[Okunacak metin]:
◇ ◇ ◇ ◇
Almanca dersi alıyorum okuldan. Cumartesi sınavımız vardı. Cuma akşamı dört arkadaş oturduk çalışma salonunda, birlikte çalışalım dedik. Baştan kimse istekli değildi pek çalışmaya.

Pomodoro taktiğini önerdim. Dedim 25 dakika çalışıyoruz, 5 dakika ara. Her çalışmaya  bir Pomodoro diyelim. Manzarada uzun ara yapmaya hakkımız olacak 4 Pomodoro tamamlayınca. O zamana kadar kısa aralarda ortadan kaybolmak yok. Ama ara vermemek de yok. Masanın başından ayrılacağız kesinlikle.

Tamam, dedi herkes, deneyelim nasıl olacaksa.
◇ ◇ ◇ ◇
[Verilen bilgiler]:

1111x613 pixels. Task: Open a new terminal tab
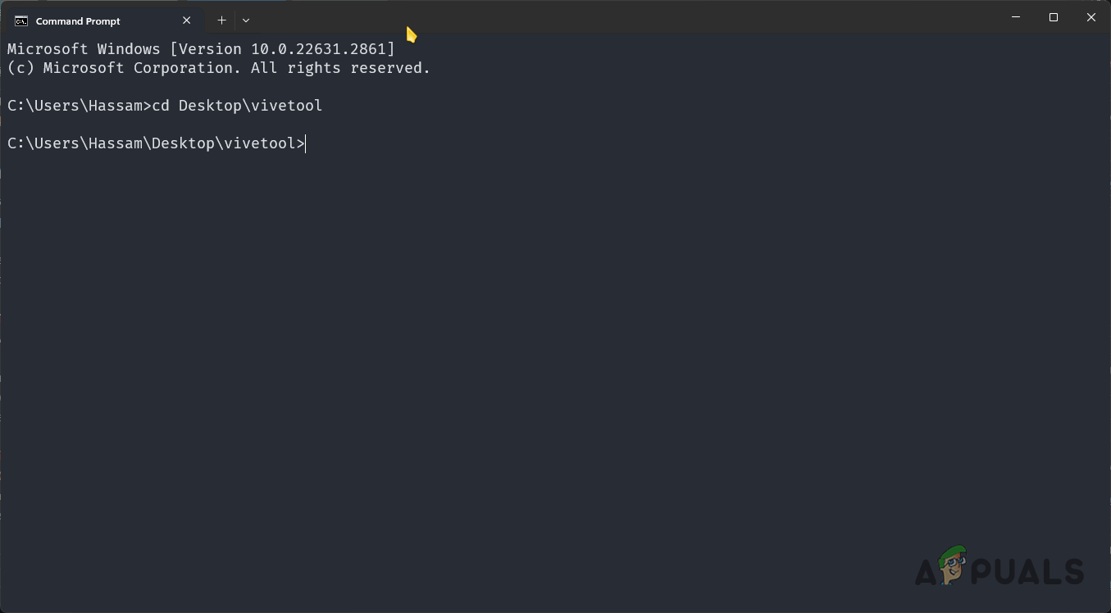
◇ ◇ ◇ ◇
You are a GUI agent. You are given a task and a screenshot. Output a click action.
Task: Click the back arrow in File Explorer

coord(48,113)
◇ ◇ ◇ ◇
[Kısa problem 1]:
Pomodoro anlatısının "Pomodoro taktiğini önerdim." sözlerini içeren yerden başlayıp "deneyelim nasıl olacaksa." sözlerinden sonra biten kısmını olduğu gibi tekrarlar mısın?
[Kısa problem 2]:
Pomodoro anlatısına göre şu ifadeler doğru mu? Her biri için evet ya da hayır de ve kararı belirleyen sözleri metinden aynen alıntıla: (a) Sınav cumartesi günüydü. (b) Arkadaşlar başta çalışmaya çok istekliydi. (c) Uzun ara hakkı dört Pomodoro tamamlanınca kazanılıyor.
[Kısa problem 3]:
Pomodoro anlatısını kaldığı yerden devam ettirir misin?

[Yazılı cevap 1]:
Pomodoro taktiğini önerdim. Dedim 25 dakika çalışıyoruz, 5 dakika ara. Her çalışmaya  bir Pomodoro diyelim. Manzarada uzun ara yapmaya hakkımız olacak 4 Pomodoro tamamlayınca. O zamana kadar kısa aralarda ortadan kaybolmak yok. Ama ara vermemek de yok. Masanın başından ayrılacağız kesinlikle.

Tamam, dedi herkes, deneyelim nasıl olacaksa.

[Yazılı cevap 2]:
(a) Evet: "Cumartesi sınavımız vardı."
(b) Hayır: "Baştan kimse istekli değildi pek çalışmaya."
(c) Evet: "uzun ara yapmaya hakkımız olacak 4 Pomodoro tamamlayınca"

[Yazılı cevap 3]:
Telefonu çıkardım. Pomodoro sayacını açtım. Başladık çalışmaya.

İlk Pomodoro göz açıp kapayıncaya dek geçti. Haydi, dedim, ara.

Sonra iki, üç derken dört Pomodoroyu devirmişiz. Manzaraya çıktık, çayımızı içtik, muhabbetimizi ettik. Dediler, haydi devam Pomodoroya...

Bizimkiler benden çok sevdi bu işi. Oyun gibi. Beş, altı derken tam sekiz Pomodoroyu devirmişiz. Dile kolay, 4 saat çalışmışız! Baştan desek ki haydi 4 saat çalışalım diye: Ben de istemem, kimse de. Ama iş böyle olunca insan çalışıyor saatlerce.

Basit ama çok etkin bu Pomodoro.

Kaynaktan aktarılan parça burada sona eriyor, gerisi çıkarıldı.